Tielemans é o mais jovem do grupo: tinha 21 anos em 2018, participou de quatro jogos e distribuiu duas assistências naquele Mundial. Hoje, aos 29, atua com regularidade no ciclo preparatório. Witsel, o mais experiente com 37 anos, migrou da função de volante para a de zagueiro e entrou no segundo tempo desta terça-feira, substituindo Nicolas Raskin aos 79 minutos. Meunier, pelo Lille, segue como lateral-direito de referência.
O amistoso contra a Croácia e o que o placar revela
A vitória por 2 a 0 sobre a Croácia não foi construída com intensidade dos 90 minutos — o primeiro gol saiu ainda no primeiro tempo, e o segundo apenas nos acréscimos da etapa final. O mapa de substituições, com sete trocas belgas entre os minutos 59 e 79, mostra que Tedesco usou a partida como laboratório de rotação. De Bruyne, por exemplo, saiu aos 67 minutos, quando Thomas Meunier também foi substituído.

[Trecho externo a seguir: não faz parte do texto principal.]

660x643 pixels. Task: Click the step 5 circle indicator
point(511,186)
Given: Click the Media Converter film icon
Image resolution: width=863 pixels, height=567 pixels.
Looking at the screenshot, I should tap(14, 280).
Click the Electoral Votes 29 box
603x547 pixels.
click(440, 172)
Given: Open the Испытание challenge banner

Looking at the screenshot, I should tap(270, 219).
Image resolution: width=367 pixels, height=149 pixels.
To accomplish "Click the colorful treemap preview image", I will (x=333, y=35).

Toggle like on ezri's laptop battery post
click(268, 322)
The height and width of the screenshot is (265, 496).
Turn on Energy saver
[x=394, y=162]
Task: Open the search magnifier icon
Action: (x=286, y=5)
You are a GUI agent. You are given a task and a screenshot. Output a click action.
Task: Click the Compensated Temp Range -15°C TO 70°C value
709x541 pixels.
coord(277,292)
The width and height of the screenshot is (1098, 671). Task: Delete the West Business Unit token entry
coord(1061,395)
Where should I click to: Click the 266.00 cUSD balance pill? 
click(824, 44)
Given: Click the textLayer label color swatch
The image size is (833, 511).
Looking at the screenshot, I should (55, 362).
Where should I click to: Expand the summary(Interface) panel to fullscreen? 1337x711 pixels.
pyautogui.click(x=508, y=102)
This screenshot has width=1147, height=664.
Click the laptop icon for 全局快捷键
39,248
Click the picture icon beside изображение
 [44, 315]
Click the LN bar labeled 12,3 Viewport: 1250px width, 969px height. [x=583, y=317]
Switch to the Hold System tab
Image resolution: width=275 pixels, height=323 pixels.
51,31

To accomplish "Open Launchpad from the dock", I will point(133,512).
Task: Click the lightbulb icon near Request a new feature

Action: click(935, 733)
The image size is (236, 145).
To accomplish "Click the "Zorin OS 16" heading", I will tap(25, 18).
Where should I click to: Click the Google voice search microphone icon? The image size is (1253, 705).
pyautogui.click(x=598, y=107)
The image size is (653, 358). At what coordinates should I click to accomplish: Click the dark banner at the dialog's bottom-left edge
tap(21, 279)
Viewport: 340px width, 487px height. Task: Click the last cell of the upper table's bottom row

A Croácia, que vai ao Mundial com Luka Modrić — substituído aos 58 minutos por Luka Sučić — e Andrej Kramarić entre os principais nomes, criou pouco. A melhor chance croata foi uma cabeçada de Ante Budimir bloqueada dentro da área. Hans Vanaken acertou a trave de cabeça antes de dar a assistência para o gol de Lukaku, o que resume bem a dinâmica da partida: a Bélgica controlou sem precisar acelerar.
O técnico Domenico Tedesco tem apostado na convivência entre veteranos e nomes novos. Jérémy Doku, do Manchester City, e Charles De Ketelaere, da Atalanta, começaram como titulares e foram substituídos no segundo tempo. Amadou Onana, do Aston Villa, e Leandro Trossard, do Arsenal, também integram o elenco. A combinação entre os remanescentes de 2018 e essa nova geração é o argumento central da seleção belga para 2026.
"A Bélgica tem jogadores que já viveram grandes momentos em Copas do Mundo e outros que ainda têm fome de escrever a própria história", resumiu análise da cobertura europeia do ciclo preparatório belga.
O que a Copa do Mundo de 2026 reserva para a Bélgica — e para o Brasil
A seleção belga está no Grupo G da Copa do Mundo de 2026 e estreia em 15 de junho contra o Egito, em Seattle. Depois enfrenta o Irã em 21 de junho, em Los Angeles, e a Nova Zelândia em 27 de junho, em Vancouver. O caminho até um eventual confronto com o Brasil só se abriria nas fases eliminatórias.
A lista de 26 convocados traz três goleiros — Courtois (Real Madrid), Lammens (Manchester United) e Mike Penders (Strasbourg) — e uma defesa que inclui Zeno Debast (Sporting CP), Arthur Theate (Eintracht Frankfurt) e Maxim De Cuyper (Brighton). O elenco tem profundidade real em todas as linhas, e não depende exclusivamente dos veteranos para funcionar.
Para a seleção brasileira, a presença de Courtois, De Bruyne e Lukaku no Mundial não é dado estatístico neutro. Esses três jogadores, juntos, foram decisivos em eliminar o Brasil há oito anos. Courtois defendeu o que precisava. De Bruyne marcou um dos gols mais bonitos daquele Mundial. Lukaku pressionou a defesa durante os 90 minutos. Todos os três estarão em campo em algum momento do torneio nos Estados Unidos — e qualquer cruzamento de chaves coloca o Brasil diante de um passado que, ao contrário do que se esperava, ainda não envelheceu.
"Esses jogadores têm experiência de Copa do Mundo que poucos no planeta possuem", destacou análise publicada em matéria do SportNavo sobre o ciclo preparatório das seleções europeias.
A Bélgica volta a campo pela fase de grupos no dia 15 de junho, contra o Egito, em Seattle. A preparação está concluída com uma vitória, um placar limpo e seis fantasmas da Copa de 2018 ainda de pé.